Here are the records. Write out exactly the lines between the one holding "Task: Click inside the Endpoint URL field" and the one holding "Task: Click the Dashboard grid icon", inclusive.

Segment Open

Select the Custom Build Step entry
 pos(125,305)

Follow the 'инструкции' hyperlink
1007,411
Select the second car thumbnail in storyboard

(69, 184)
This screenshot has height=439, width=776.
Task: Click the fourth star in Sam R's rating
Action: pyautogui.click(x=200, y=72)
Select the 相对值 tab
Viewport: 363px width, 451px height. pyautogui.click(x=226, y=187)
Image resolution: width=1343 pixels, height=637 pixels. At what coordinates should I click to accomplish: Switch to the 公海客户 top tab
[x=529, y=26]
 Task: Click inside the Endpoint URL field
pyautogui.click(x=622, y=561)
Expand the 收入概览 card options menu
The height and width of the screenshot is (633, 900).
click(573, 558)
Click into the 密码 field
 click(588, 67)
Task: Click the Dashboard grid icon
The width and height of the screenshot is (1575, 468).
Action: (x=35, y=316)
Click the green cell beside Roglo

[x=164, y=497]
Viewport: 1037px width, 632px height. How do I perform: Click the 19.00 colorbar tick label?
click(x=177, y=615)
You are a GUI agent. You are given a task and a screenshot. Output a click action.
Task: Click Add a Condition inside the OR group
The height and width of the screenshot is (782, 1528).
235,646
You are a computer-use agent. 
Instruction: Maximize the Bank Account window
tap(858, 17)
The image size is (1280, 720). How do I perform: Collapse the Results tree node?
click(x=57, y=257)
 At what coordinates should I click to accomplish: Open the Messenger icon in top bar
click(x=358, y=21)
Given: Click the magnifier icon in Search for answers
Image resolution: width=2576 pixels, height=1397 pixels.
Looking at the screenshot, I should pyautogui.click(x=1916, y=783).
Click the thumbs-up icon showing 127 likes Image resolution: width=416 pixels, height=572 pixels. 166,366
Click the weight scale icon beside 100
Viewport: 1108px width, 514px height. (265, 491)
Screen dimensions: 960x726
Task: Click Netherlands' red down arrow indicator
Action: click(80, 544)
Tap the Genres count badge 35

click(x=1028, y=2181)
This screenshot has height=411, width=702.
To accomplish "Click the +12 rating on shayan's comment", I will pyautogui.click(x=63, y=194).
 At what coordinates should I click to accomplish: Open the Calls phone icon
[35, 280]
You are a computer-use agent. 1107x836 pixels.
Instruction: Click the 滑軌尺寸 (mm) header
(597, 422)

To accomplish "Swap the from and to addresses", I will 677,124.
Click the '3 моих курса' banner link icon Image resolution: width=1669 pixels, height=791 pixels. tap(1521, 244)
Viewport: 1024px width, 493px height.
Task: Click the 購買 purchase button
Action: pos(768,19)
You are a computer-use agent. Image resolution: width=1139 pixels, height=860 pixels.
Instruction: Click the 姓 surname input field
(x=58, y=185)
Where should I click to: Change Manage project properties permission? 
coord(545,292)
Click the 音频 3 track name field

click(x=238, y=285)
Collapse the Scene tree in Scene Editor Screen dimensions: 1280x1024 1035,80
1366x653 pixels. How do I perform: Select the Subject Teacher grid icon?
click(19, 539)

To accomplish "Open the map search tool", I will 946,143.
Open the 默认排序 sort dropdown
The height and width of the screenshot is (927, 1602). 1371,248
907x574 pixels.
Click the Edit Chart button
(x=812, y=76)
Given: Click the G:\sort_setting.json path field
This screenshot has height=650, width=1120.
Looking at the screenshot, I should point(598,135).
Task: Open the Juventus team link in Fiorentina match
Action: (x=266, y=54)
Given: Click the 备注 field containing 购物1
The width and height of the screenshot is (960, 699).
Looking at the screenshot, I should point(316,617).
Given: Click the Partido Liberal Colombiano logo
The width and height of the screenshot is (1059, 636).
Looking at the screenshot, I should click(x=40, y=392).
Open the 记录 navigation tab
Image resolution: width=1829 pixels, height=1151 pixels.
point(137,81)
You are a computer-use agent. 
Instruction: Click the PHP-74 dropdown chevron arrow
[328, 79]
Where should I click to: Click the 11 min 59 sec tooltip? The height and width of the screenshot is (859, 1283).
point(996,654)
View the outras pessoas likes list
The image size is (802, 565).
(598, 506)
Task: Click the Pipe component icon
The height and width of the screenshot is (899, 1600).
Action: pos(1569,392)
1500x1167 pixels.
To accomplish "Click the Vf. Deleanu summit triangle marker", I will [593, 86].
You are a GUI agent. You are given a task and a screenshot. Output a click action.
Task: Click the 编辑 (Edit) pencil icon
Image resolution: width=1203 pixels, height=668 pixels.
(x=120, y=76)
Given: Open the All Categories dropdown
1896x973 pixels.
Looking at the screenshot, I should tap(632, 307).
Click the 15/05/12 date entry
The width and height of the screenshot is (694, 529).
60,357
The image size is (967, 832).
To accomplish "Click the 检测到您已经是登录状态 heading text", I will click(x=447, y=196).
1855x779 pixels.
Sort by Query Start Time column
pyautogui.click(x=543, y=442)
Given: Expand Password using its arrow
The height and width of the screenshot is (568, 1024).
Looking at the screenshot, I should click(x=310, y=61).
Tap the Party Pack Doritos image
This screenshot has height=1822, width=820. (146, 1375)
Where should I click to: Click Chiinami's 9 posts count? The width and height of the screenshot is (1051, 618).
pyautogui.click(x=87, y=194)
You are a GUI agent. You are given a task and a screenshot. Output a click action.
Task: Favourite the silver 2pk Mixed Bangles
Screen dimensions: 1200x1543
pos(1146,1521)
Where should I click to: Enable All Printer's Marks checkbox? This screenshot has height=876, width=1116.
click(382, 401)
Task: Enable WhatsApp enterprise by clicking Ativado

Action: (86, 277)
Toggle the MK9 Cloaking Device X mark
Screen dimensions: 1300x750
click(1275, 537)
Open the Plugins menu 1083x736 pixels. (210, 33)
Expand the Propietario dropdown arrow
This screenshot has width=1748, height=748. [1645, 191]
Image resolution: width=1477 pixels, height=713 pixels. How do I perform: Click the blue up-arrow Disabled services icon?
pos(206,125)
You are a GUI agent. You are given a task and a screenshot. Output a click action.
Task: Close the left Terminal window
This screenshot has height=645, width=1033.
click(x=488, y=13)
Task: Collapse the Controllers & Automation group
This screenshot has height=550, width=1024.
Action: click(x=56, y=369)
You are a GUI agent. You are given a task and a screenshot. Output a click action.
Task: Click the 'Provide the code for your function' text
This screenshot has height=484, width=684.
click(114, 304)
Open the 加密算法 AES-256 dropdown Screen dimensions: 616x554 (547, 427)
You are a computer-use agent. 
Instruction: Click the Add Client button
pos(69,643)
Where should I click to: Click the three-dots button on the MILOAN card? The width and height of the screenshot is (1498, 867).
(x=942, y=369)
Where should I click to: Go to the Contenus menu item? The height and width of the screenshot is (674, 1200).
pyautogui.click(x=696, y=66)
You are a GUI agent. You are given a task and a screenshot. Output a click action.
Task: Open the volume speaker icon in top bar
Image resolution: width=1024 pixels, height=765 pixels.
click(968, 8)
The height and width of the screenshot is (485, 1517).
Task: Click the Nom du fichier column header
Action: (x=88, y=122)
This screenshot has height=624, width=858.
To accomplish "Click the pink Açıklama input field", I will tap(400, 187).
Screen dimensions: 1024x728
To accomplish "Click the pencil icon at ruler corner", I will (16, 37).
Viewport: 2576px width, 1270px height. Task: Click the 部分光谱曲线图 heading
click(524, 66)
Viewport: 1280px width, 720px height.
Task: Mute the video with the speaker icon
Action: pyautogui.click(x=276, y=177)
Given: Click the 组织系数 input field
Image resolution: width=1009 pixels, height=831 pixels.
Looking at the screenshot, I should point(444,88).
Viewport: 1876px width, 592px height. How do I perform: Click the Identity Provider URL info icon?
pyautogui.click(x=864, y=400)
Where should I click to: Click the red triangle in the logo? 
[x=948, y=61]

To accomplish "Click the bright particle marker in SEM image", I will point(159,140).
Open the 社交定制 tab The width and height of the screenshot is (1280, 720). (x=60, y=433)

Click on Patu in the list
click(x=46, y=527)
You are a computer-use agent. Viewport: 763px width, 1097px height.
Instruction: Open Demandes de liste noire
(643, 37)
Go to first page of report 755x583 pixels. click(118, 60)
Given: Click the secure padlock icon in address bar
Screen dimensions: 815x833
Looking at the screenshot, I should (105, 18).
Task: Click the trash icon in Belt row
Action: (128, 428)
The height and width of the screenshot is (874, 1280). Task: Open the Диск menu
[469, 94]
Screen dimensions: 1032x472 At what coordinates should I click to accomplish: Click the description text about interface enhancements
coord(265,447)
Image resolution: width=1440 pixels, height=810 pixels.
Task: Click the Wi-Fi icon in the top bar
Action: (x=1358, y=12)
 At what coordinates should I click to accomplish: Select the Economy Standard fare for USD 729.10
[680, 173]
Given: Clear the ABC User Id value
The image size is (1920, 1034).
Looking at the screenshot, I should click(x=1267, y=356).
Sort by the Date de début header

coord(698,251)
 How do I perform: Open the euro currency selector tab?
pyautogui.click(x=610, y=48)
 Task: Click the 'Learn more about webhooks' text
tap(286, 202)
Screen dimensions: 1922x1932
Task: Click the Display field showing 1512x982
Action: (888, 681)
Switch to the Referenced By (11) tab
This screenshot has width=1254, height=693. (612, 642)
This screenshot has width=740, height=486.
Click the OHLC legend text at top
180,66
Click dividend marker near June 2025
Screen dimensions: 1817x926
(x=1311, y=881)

Segment Closed

__Task solution__.
 Task: Click inside the Endpoint URL field
pyautogui.click(x=622, y=561)
Expand the 收入概览 card options menu
The height and width of the screenshot is (633, 900).
click(573, 558)
Click into the 密码 field
 click(588, 67)
Task: Click the Dashboard grid icon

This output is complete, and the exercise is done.